Après le décès de son mari, elle a refait sa vie au camping de Diemoz. « Je suis venue ici pour des vacances avec mes deux fils. Francis habitait en face, on ne s’est plus quitté. » Cynthia, 11 ans, Nicolas, 9 ans, et Roxane, 5 ans, ont toujours vécu ici. Ses deux fils aînés, 18 et 19 ans, habitent encore avec eux. Voici quatre ans, elle a fait une demande de logement. On ne leur a proposé qu’un 80 m2 au 8ème étage, alors que Nicolas est légèrement handicapé moteur. « Si l’ascenseur est en panne, on fait comment ? » Lorsque l’affaire du camping est médiatisée, le village découvre le logement de la famille. « Mon fils se faisait vomir le matin pour ne pas aller à l’école car des camarades se moquaient de lui. » Pas d’argent, donc pas de permis, donc pas de boulot, donc pas d’argent. « Mon assistance sociale m’a dit que l’on pouvait s’estimer heureux, on avait un toit. »
Daniel C. 44 ans, 3 enfants, vit au camping avec sa femme et deux de ses enfants depuis plus de 2 ans.
« C’était le camping ou la rue. » Avant l’expulsion, ils vivaient dans un T4 de 85 m2. Sa femme est agent de production dans l’alimentaire, lui est chauffeur routier. Tous les deux ont un CDI. Sa fille de 21 ans n’a jamais voulu habiter au camping, elle vit chez une tante.
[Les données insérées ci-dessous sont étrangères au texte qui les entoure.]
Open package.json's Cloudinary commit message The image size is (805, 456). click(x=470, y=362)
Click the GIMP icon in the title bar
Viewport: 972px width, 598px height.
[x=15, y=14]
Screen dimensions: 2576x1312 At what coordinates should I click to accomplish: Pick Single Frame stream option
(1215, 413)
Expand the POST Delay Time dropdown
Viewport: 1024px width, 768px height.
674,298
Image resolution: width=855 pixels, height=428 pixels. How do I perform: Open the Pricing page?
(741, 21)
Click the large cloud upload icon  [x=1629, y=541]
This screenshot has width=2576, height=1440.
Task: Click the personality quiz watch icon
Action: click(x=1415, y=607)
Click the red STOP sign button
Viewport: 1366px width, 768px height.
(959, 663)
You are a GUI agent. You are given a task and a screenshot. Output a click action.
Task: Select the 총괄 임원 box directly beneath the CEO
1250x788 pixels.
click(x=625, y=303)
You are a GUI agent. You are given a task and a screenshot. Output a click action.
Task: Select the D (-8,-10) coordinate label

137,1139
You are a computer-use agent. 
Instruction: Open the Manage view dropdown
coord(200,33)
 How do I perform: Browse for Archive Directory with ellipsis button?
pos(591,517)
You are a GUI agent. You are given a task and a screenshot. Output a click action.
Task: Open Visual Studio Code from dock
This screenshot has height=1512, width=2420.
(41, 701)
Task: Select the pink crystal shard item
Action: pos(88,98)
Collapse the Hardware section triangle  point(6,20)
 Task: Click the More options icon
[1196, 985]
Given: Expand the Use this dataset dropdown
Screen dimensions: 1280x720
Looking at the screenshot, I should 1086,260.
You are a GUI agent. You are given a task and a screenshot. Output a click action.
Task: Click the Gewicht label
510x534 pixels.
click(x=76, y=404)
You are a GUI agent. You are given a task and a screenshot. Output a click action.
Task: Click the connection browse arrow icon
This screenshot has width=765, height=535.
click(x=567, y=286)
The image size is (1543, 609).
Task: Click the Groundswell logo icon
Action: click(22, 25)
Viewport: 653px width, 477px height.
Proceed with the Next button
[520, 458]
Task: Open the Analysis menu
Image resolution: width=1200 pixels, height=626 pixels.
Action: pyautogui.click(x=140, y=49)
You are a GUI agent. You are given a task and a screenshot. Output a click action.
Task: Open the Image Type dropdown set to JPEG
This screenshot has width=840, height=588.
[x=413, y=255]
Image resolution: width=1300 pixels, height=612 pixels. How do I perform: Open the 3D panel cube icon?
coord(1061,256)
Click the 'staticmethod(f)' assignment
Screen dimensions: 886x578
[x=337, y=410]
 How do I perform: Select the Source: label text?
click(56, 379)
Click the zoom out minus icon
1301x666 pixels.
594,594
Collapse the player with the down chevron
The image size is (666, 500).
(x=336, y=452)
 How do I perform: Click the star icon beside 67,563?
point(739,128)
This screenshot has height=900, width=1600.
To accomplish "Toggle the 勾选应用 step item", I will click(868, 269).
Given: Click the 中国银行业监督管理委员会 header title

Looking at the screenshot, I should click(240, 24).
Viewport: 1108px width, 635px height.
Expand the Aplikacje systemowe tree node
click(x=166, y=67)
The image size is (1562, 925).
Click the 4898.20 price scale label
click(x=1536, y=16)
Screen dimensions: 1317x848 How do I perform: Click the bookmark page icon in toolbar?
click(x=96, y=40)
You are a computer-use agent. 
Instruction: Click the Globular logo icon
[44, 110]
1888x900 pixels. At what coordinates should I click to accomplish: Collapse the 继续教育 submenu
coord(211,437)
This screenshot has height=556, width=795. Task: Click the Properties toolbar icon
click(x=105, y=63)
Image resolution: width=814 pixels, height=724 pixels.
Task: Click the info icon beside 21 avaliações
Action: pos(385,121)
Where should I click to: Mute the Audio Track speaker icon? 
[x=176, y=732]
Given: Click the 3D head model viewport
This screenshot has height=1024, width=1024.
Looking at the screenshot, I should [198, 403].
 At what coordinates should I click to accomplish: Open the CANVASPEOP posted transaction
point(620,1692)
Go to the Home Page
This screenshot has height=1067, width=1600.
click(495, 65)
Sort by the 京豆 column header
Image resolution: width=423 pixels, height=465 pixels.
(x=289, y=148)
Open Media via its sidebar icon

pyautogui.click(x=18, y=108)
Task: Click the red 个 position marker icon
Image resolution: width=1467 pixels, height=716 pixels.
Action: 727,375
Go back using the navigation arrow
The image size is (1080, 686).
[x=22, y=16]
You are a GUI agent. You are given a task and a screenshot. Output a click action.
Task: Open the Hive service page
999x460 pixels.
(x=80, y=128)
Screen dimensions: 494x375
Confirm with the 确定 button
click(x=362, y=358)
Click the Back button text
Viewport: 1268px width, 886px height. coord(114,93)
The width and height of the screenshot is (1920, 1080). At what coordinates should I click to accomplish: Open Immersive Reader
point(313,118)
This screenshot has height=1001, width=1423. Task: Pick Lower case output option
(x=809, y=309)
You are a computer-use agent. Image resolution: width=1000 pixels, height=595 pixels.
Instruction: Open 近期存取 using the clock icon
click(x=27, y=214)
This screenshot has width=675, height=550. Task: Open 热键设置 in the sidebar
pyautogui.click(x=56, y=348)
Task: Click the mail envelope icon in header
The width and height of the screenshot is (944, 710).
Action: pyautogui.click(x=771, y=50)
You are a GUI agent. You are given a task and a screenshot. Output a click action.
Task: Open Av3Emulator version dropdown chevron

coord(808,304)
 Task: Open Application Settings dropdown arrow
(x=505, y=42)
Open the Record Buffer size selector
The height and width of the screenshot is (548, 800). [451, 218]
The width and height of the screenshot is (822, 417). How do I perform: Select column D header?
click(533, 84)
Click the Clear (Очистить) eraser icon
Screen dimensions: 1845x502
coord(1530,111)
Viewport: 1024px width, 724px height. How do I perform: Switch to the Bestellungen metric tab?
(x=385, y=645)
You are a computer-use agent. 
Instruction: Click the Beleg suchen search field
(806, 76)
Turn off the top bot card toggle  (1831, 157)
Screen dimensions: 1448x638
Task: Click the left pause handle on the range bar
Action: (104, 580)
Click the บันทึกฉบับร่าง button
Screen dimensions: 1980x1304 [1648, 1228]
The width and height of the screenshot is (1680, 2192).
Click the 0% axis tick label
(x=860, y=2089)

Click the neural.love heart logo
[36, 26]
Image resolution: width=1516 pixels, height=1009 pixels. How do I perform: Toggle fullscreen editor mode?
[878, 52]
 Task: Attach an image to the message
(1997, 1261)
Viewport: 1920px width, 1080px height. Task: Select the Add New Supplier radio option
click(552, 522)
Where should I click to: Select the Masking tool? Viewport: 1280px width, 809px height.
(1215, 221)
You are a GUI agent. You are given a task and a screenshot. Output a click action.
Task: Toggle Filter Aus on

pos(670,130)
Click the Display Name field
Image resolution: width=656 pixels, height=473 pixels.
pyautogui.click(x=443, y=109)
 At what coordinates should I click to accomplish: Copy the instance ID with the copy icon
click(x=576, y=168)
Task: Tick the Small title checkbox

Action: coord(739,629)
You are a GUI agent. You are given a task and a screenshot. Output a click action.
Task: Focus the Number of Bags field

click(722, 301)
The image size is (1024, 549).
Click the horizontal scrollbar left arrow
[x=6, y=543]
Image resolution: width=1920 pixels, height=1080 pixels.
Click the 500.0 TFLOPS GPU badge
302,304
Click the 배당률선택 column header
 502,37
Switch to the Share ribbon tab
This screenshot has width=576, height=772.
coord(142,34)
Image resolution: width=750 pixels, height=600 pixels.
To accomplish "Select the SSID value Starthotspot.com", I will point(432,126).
Son fils de 18 ans sera diplômé en juin 2007. Sa fille de 7 ans rêve d’avoir sa chambre. « On a appris à joindre l’utile à l’agréable. Le cadre est beau. Le soir après le boulot, je suis content de rentrer chez moi. » Puis c’est de nouveau la perspective de l’expulsion. « Personne ne prend ses responsabilités, ni le propriétaire, ni les gendarmes, ni le maire, ni le préfet. » Ils viennent de visiter une petite maison à quelques kilomètres, le loyer mensuel est de 700 euros. « On croise les doigts, il y a trois campings à l’année à une dizaine de kilomètres à la ronde, ils vont tous fermer. »
Nathalie T. 30 ans, mariée, 2 enfants, a habité au camping pendant 3 ans.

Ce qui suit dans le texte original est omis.